Edison Literature was built with three goals: clear provenance of claims, high accuracy, and concise answers. Edison Literature does not just rely on web searches - we use metadata from many sources to assess the provenance of documents. This allows us to check if a journal is predatory, know the country of origin for a patent, or if a manuscript was retracted. Providing this information to the underlying LLMs mitigates the sycophantic tendency to believe all sources and gives our system more skepticism, similar to an expert scientist. We benchmark all aspects of our agents heavily and believe our systems have the highest current accuracy for questions about scientific literature and clinical trials. Lastly, we find lengthy LLM-written responses to be unsuited to scientific tasks and have designed our systems to give crisp, cited, and clear responses.
The main figure of a research paper is often as valuable to a reader as the entire text. Thus, adding multimodal understanding to Edison Literature is a big step forward. Doing this correctly required iterating on many approaches and careful benchmarking. It’s not as simple as showing all figures from all candidate documents to an LLM, because each unrelated figure has potential to confuse the LLM. Reasoning about figures also complicates retrieval: how do you find the right paper in the first place? Joint embeddings seem like an easy answer, but they cannot scale to millions of documents (our scale). The main finding was that we let the underlying agent LLM choose when to draw upon figures and only then put them into the context.
We evaluated Edison Literature on LABBench2, recently released by Edison Scientific, and Humanity’s Last Exam (HLE). HLE, especially in chemistry and biology questions, is less about reasoning over scientific literature and more about exam-style questions. Nevertheless, it provides an independent benchmark. LABBench2 has a large number of categories for testing AI agents on scientific tasks. Many of them are well-suited for our literature agent, for things like figure understanding, reading clinical trials, and reasoning about patents. Our performance is shown below, along with other frontier LLMs and agents below.

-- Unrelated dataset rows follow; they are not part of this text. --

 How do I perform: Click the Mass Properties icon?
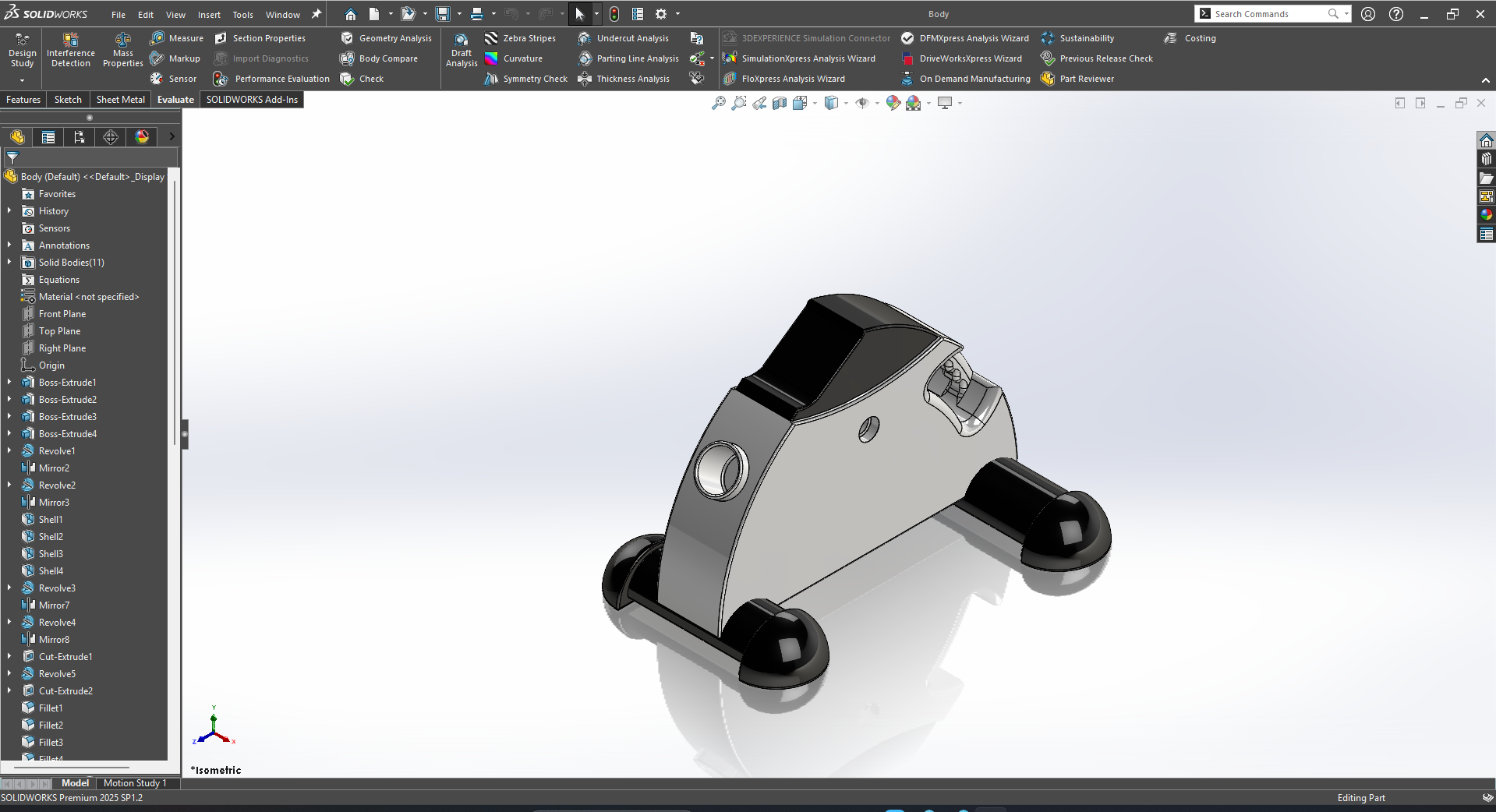[122, 41]
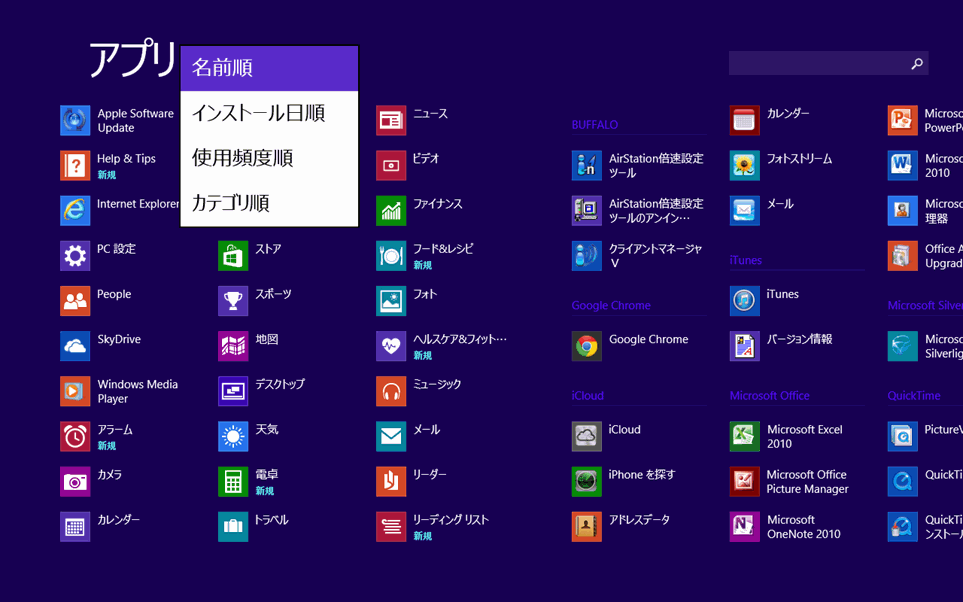Open Microsoft Excel 2010
Screen dimensions: 963x602
tap(800, 436)
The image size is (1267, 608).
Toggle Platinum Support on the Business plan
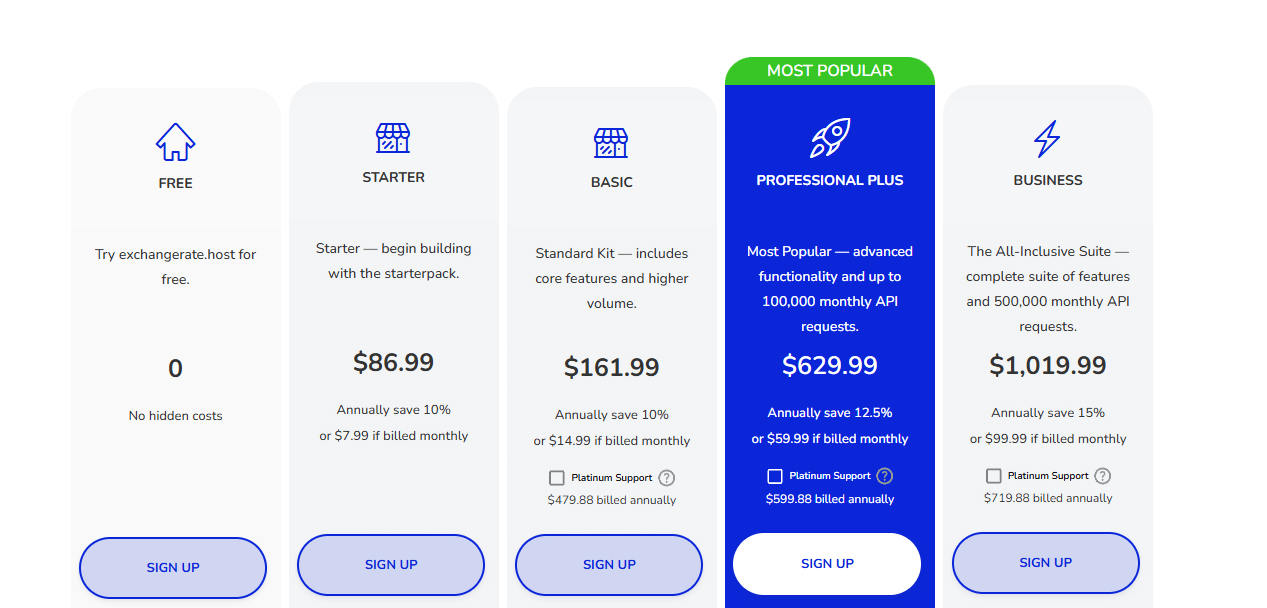993,475

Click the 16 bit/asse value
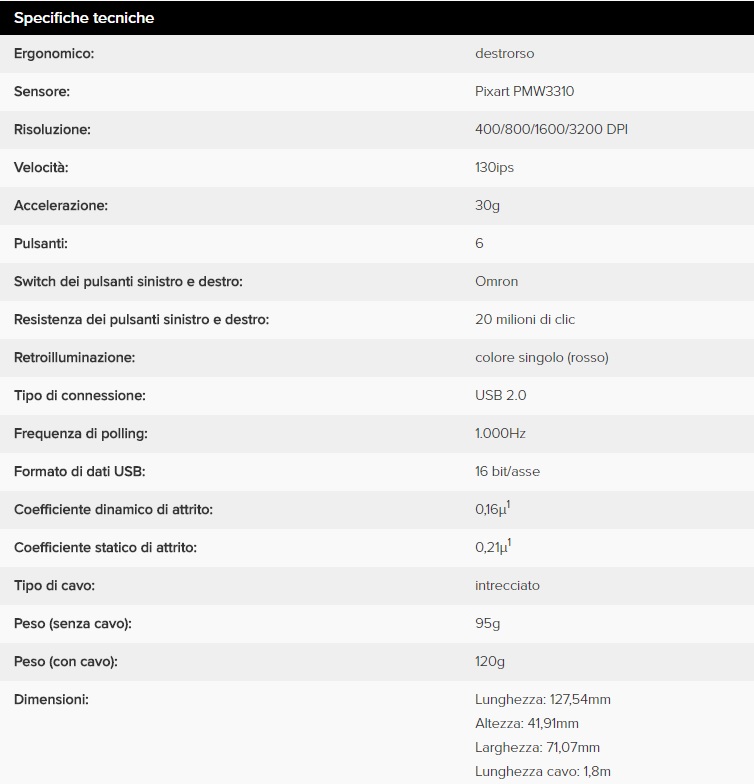[507, 471]
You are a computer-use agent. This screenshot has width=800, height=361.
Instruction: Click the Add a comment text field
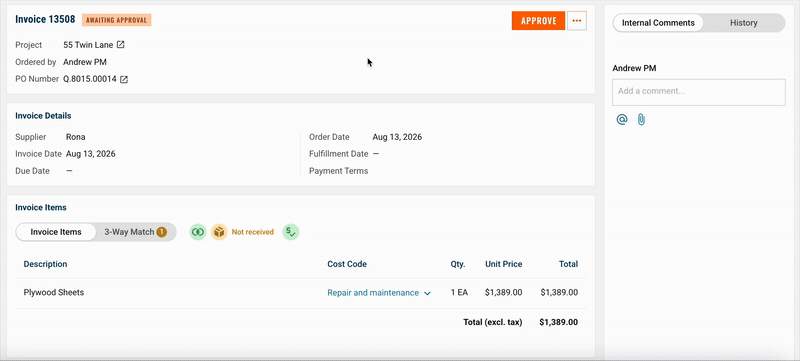pyautogui.click(x=698, y=92)
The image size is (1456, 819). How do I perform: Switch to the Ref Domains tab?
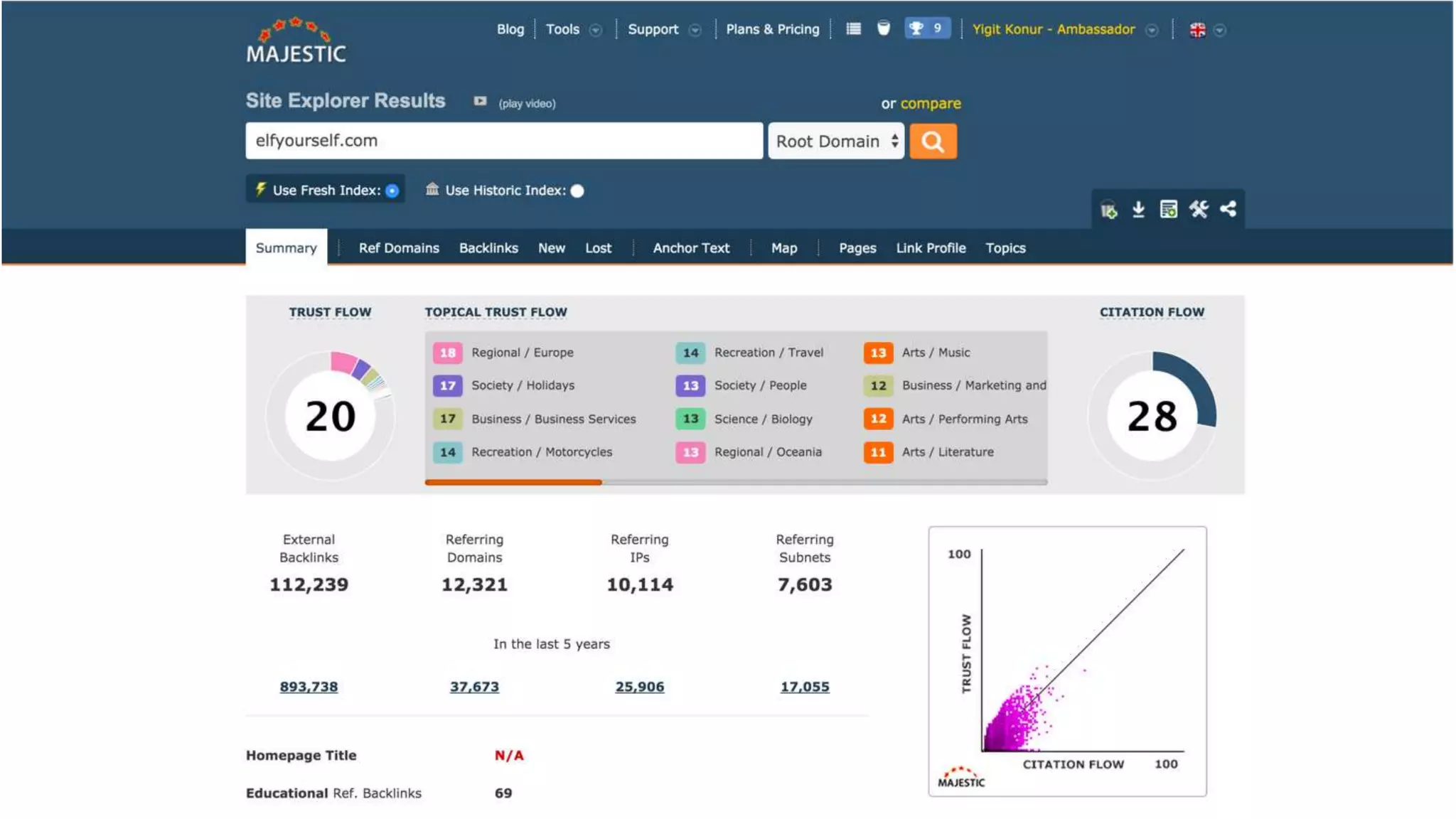point(398,248)
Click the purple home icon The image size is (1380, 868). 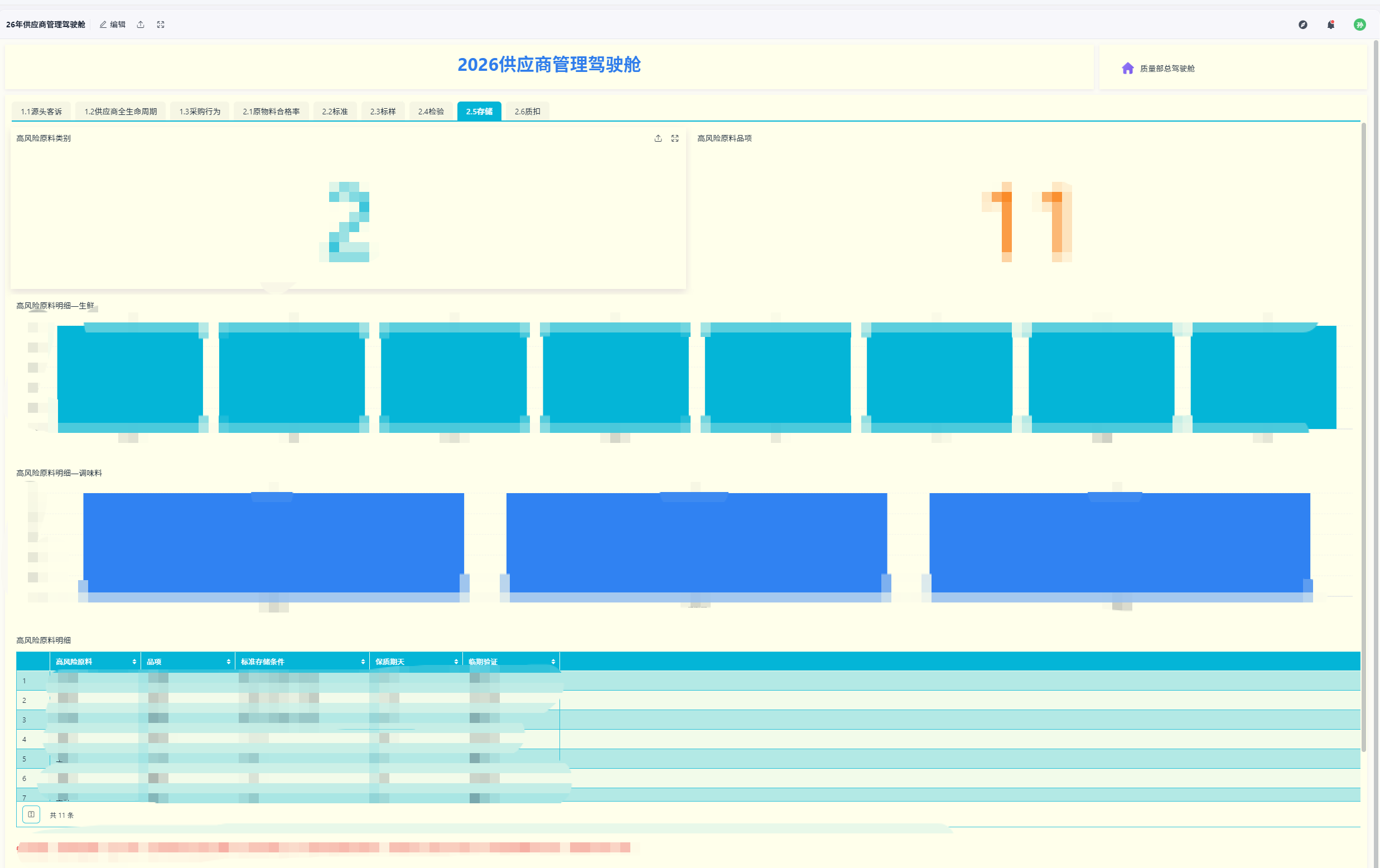coord(1127,68)
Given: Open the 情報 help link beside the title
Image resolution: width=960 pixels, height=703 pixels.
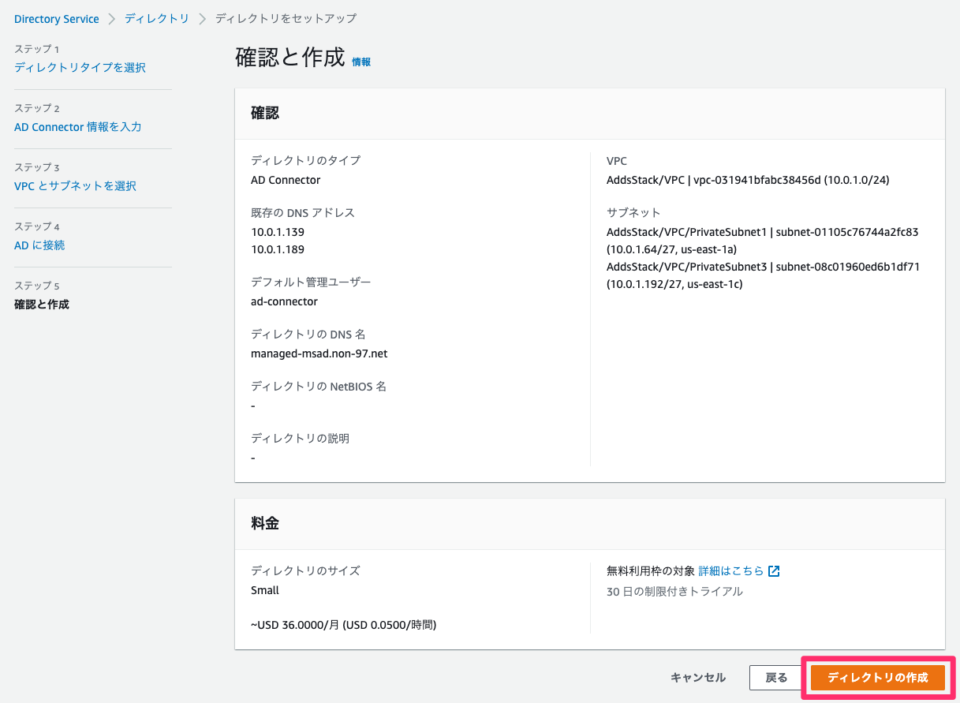Looking at the screenshot, I should tap(360, 59).
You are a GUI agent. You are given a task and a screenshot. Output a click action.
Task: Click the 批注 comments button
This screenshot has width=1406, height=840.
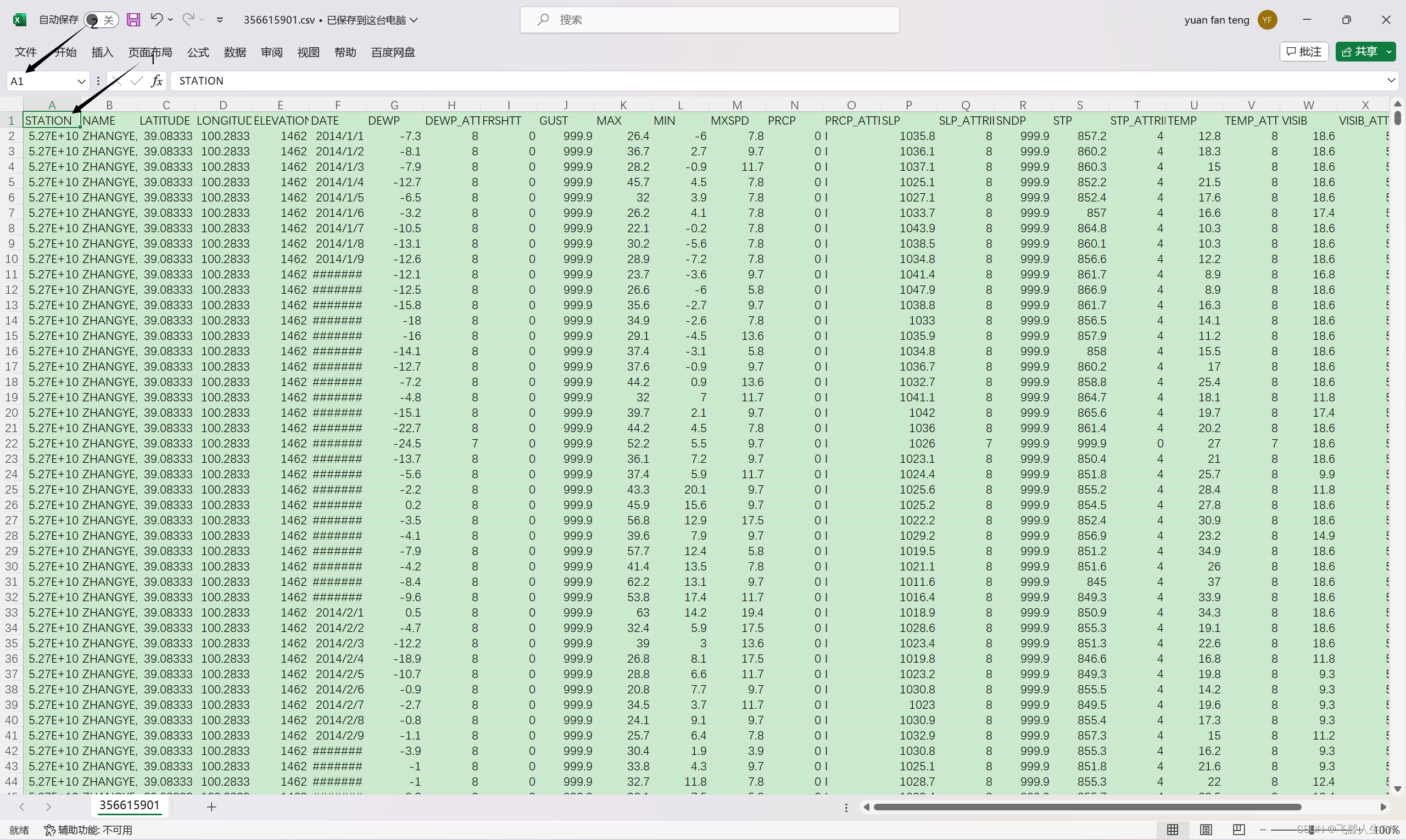click(1303, 52)
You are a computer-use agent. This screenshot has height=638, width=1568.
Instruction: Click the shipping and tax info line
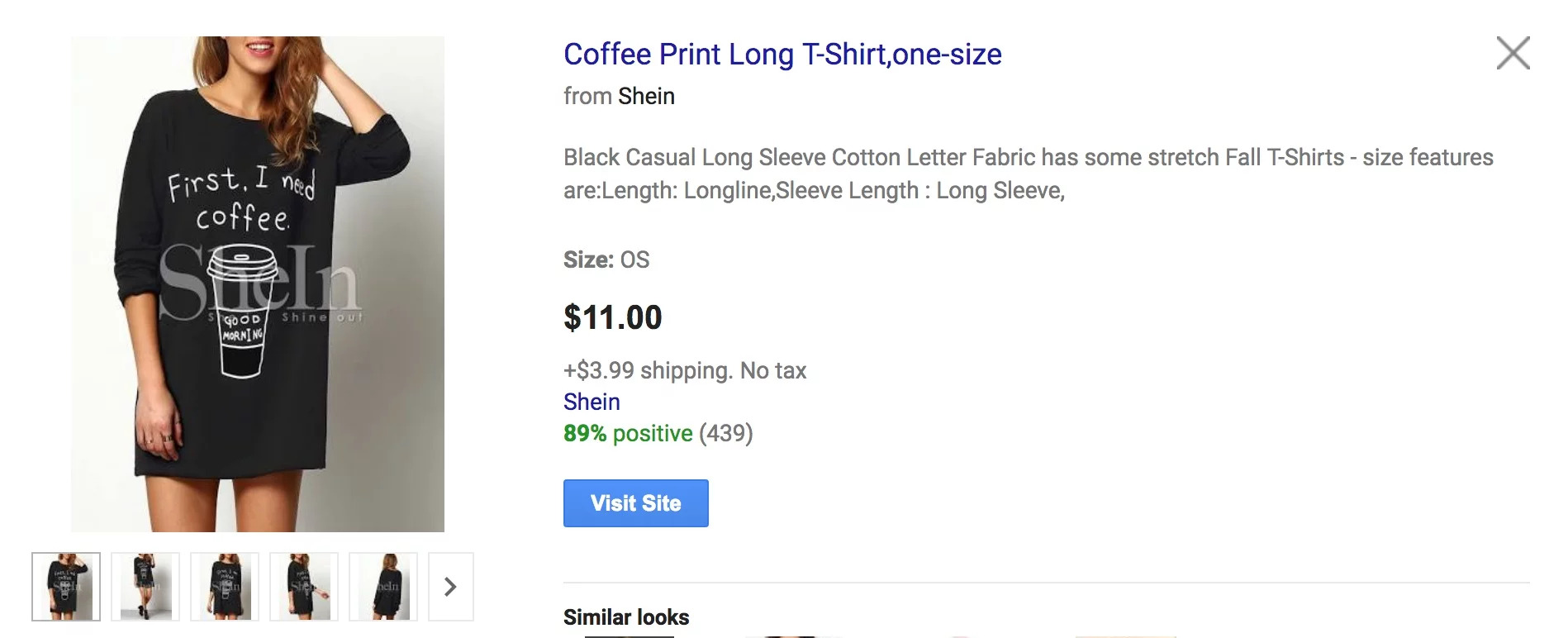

The LABBench2 results show that adding figure understanding has provided a large gain in tasks that require reading figures (FigQA2 and PatentQA) relative to PaperQA2. GPT-5.2-pro is a powerful baseline and does well in tasks that require visiting webpages, like clinical trials and patents. Edison Literature excels when working with figures and tables. Next, let's consider Humanity's Last Exam:

Humanity’s Last Exam (HLE) and HLE-gold (a subset of verified answers) are exam-style questions that sometimes require retrieve a scientific source. For example, one HLE question in the biology category asks if snakeflies have ever been observed to eat nectar in the wild. This requires reviewing scientific papers, and possibly knowing that snakeflies are predatory. The broader HLE category is below, which includes multimodal questions as well.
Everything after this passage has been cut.